My current understanding is that there is basically no protection in
Linux against the cold boot attack.  This means that any encryption keys
either in kernel memory or in the page cache, as well as any other data
in the page cache, could be compromised by such an attack.

Of course, hibernating to encrypted swap protects against this risk, but
having to resort to this effectively limits the usefulness of
suspend-to-ram.

I propose the following solution:

Encrypt, in place, the page cache (except for the pages used by a
special userspace helper program) prior to entering S3.  Upon resuming,
the userspace helper program somehow obtains the encryption key used to
encrypt the page cache (possibly by prompting the user for a password,
or reading the key off of some piece of removable hardware) and passes
it to the kernel to use to decrypt the page cache.  Anything in the
kernel that stores encryption keys, such as dm-crypt, would copy its
keys to a special memory area that encrypted using the same key as the
page cache, prior to clearing the keys from their normal memory
locations.

This would presumably be much faster than hibernating, since hibernation
is typically severely limited by disk write speeds.

Specifically, I imagine the following sequence of steps would be taken:

1. Userspace helper is started.

2. Userspace helper specifies to kernel the encryption key to use for
   the page cache.

3. Userspace helper tells kernel to enter S3.
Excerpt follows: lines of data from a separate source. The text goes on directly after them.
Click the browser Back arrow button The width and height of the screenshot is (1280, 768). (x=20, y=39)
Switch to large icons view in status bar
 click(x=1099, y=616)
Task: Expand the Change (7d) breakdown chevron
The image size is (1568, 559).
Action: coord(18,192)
4. Kernel uses freezer to freeze tasks (except userspace helper) exactly
   as is done when hibernating and otherwise does what is needed to
   ensure that nothing will try to access the page cache.

5. Kernel encrypts in place everything in the page cache except the
   pages that are needed by the userspace helper program.

6. Dm-crypt keys and any other encryption keys in the kernel are copied
   to a special memory area and encrypted using the same key as the page
   cache, prior to being cleared from their original memory locations.

7. Kernel suspends devices and enters S3.

<Wakeup from S3>

8. Kernel resumes devices as is normally done when exiting S3.  Tasks
   except the userspace helper should still be frozen at this point.

9. Userspace helper obtains the encryption key (e.g. from the user or a
   removable piece of hardware), and passes it to the kernel.

10. Kernel decrypts page cache and special key storage memory area.

11. Kernel tells dm-crypt and anything else that uses encryption keys in
    the kernel to reinitialize themselves using the keys they stored in
    the special key storage area.

12. Kernel unfreezes tasks.

13. Userspace helper exits.

Note: There is the additional issue of free pages.  The kernel could
zero out these pages at the same time as it is encrypting the page
cache.  The kernel could also just ensure all free pages are zeroed as
they become free.

This proposal doesn't address the issue of kernel memory that might
contain sensitive data (other than specifically the storage of
encryption keys in the kernel).  Perhaps others can comment on where in
kernel memory additional sensitive data might be stored, and how it
might be encrypted (without crashing the system).

Perhaps anyone interested can comment on the viability of this proposal.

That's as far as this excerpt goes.